* SELECTED EXTRACT:
☆ ☆ ☆
A tender and flavorful slow-cooked Mongolian beef dish that feels like takeout but is made effortlessly at home.


Ingredients

  • 1 1/2 pounds flank steak, thinly sliced against the grain
  • 1/4 cup cornstarch
  • 1 tablespoon toasted sesame oil
  • 1 teaspoon minced garlic
  • 1 teaspoon minced ginger
  • 1/2 cup low sodium soy sauce
  • 1/3 cup brown sugar
  • 1/2 cup water
  • 1/2 cup green onions, for garnish


Instructions

  1. Toss the thinly sliced flank steak with the cornstarch in a large bowl until lightly coated.
  2. Transfer the coated steak to the slow cooker. Add sesame oil, garlic, ginger, soy sauce, brown sugar, and water. Stir gently to combine.
☆ ☆ ☆
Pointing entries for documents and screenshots
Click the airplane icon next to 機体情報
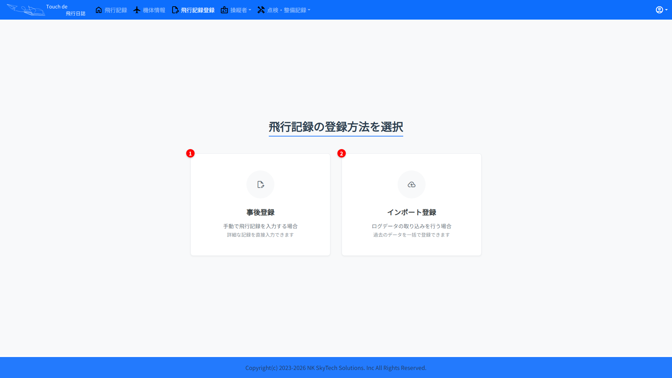Screen dimensions: 672x378 (137, 10)
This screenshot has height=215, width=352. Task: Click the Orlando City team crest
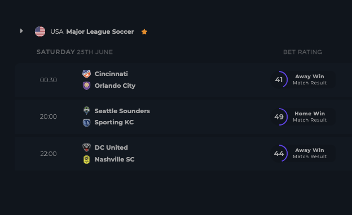[x=86, y=86]
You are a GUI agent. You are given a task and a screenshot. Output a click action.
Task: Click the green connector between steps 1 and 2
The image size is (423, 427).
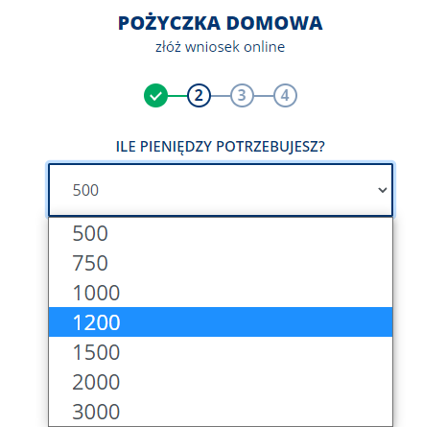177,96
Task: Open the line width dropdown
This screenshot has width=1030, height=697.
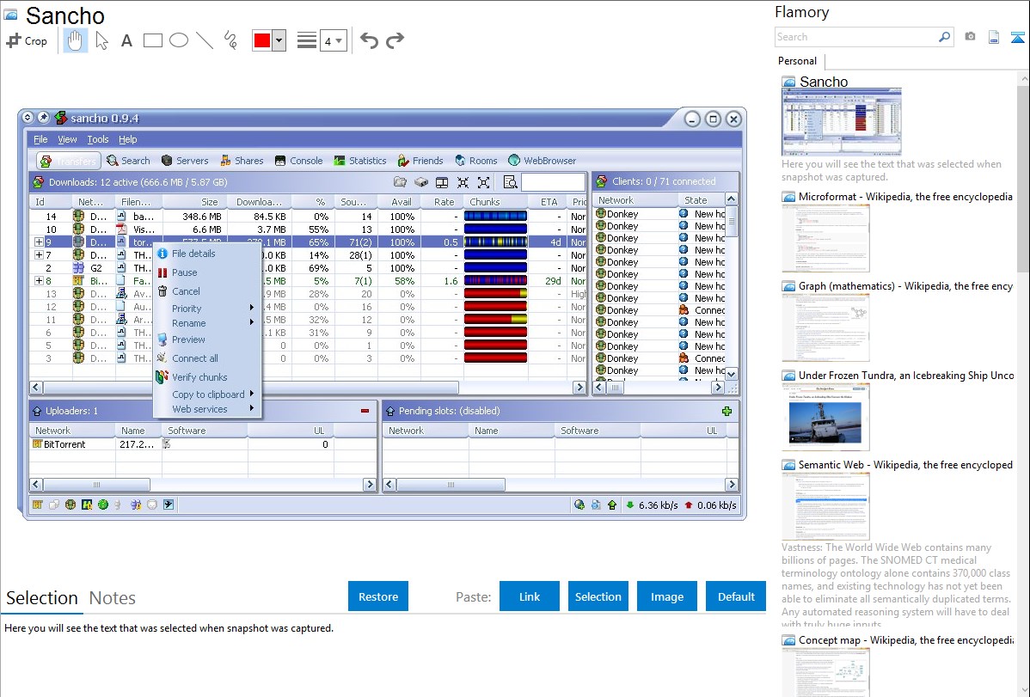Action: point(334,40)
☆ ☆ ☆
* WORK INSTRUCTIONS:
[1] Using the Mongolian beef recipe, answer the following:
(a) How much brown sugar is listed?
(b) What is the flank steak tossed with in the first instruction?
(c) What are the green onions used for?
[2] Summarize the Mongolian beef recipe in two sentences.

* RESPONSES FOR EACH TASK:
[1]
(a) 1/3 cup.
(b) Cornstarch, in a large bowl, until lightly coated.
(c) Garnish.

[2] The recipe presents a tender and flavorful slow-cooked Mongolian beef dish that feels like takeout but is made effortlessly at home. Thinly sliced flank steak is tossed with cornstarch until lightly coated, then transferred to the slow cooker with sesame oil, garlic, ginger, soy sauce, brown sugar, and water and stirred gently to combine.